(TEXT EXCERPT)

I was thinking of this message when I posted that one, in fact. http://techrepublic.com.com/5208-6230-0.html?forumID=102&threadID=255795&messageID=2439496 [i]The way it is spelled out in the article, the whole debacle came about when Costco [b]changed[/b] its dress code. My interpretation was that there was no clause excluding the nose ring prior to her hire and/or prior to her getting the piercing, and she was only asked to remove it after the clause was added to the dress code. In this case, an exception may have been excusable in the courts as a sort of [b]grandfather[/b] clause. More likely it still would have been thrown out as a frivolous suite, but it would have been more solid than some hokey religious defense.[/i] My position is that grandfather clauses should be uniformly required, basically so that people cannot vote away others' rights even when they decide to vote away their own.

jdclyde
jdclyde

That is the one point that hasn't been made, is if she already had the piercing and THEN the rule was changed, THAT is the grounds she should have fought under. Although, it would have kept her job and saved her a lot of time and money if she would have just taken it out. Her choice.

Absolutely
Absolutely

All true, and I wouldn't have argued for religious protection of my tattoos (!!!) if it happened to me, or advised that argument if I had been a lawyer and it happened to a client. She had proven her ability to do the job and I don't believe employers should be permitted to add that kind of requirement on their existing employees who were hired under more lenient terms. No need for the "wrongful discrimination" angle; it was simpler dishonesty. The common term is "bait and switch."

Locrian_Lyric
Locrian_Lyric

Disfigurement due to birth defect of calamity are other situations. Refusing to hire a burn victem is different than refusing to hire someone with blue hair, 97 piercings and a tatoo on their left cheek.

Locrian_Lyric
Locrian_Lyric

For someone who hates to be painted with a broad brush, her own could cover a barn in a single stroke. My wife came from a very small town in CO, population under 1000 and 2.5 hours away from the nearest hospital, and is far more accepting of people than this twit who would degrade her.

(End TEXT EXCERPT)
(PROVIDED DATA)

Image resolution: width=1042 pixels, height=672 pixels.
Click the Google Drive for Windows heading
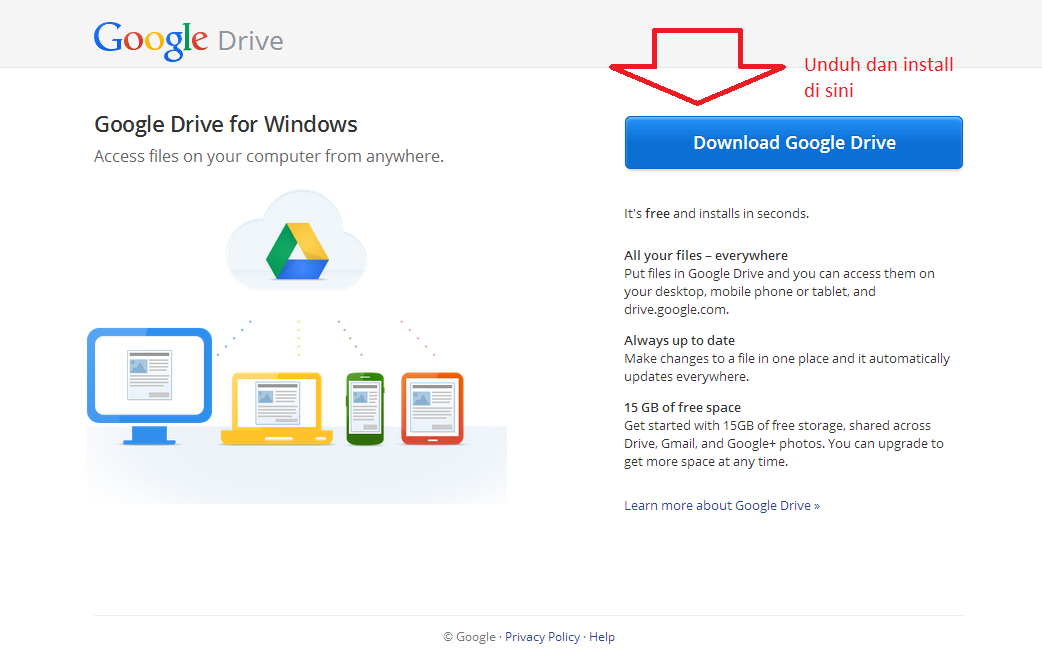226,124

(End PROVIDED DATA)
(PROVIDED DATA)

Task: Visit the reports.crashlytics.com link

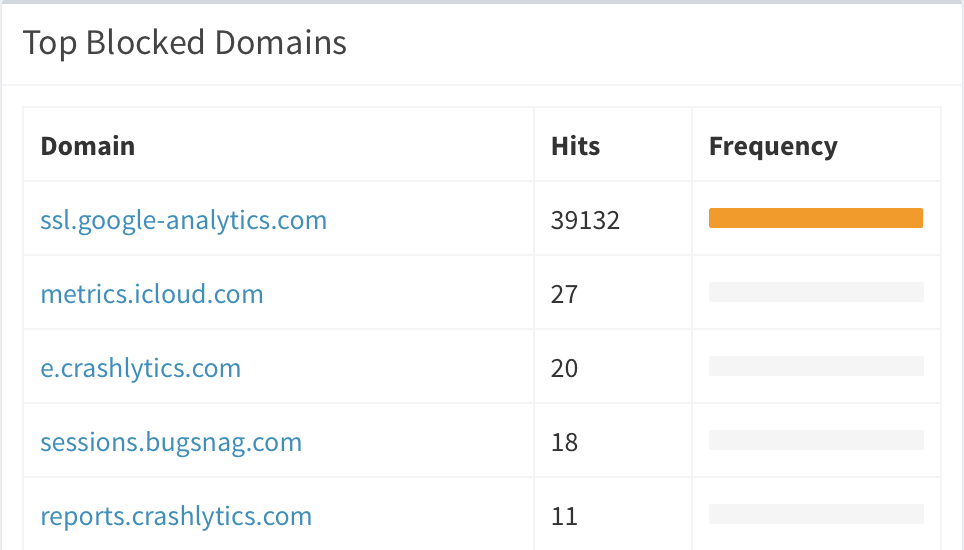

(End PROVIDED DATA)

= EXERCISE DIRECTIONS =
Copy the passage of the forum discussion starting with "All true, and" and going on through "their left cheek.", swapping "employers" for "companies". The entries play no part in this work.

= RESULT FOR THIS TASK =
All true, and I wouldn't have argued for religious protection of my tattoos (!!!) if it happened to me, or advised that argument if I had been a lawyer and it happened to a client. She had proven her ability to do the job and I don't believe companies should be permitted to add that kind of requirement on their existing employees who were hired under more lenient terms. No need for the "wrongful discrimination" angle; it was simpler dishonesty. The common term is "bait and switch."

Locrian_Lyric
Locrian_Lyric

Disfigurement due to birth defect of calamity are other situations. Refusing to hire a burn victem is different than refusing to hire someone with blue hair, 97 piercings and a tatoo on their left cheek.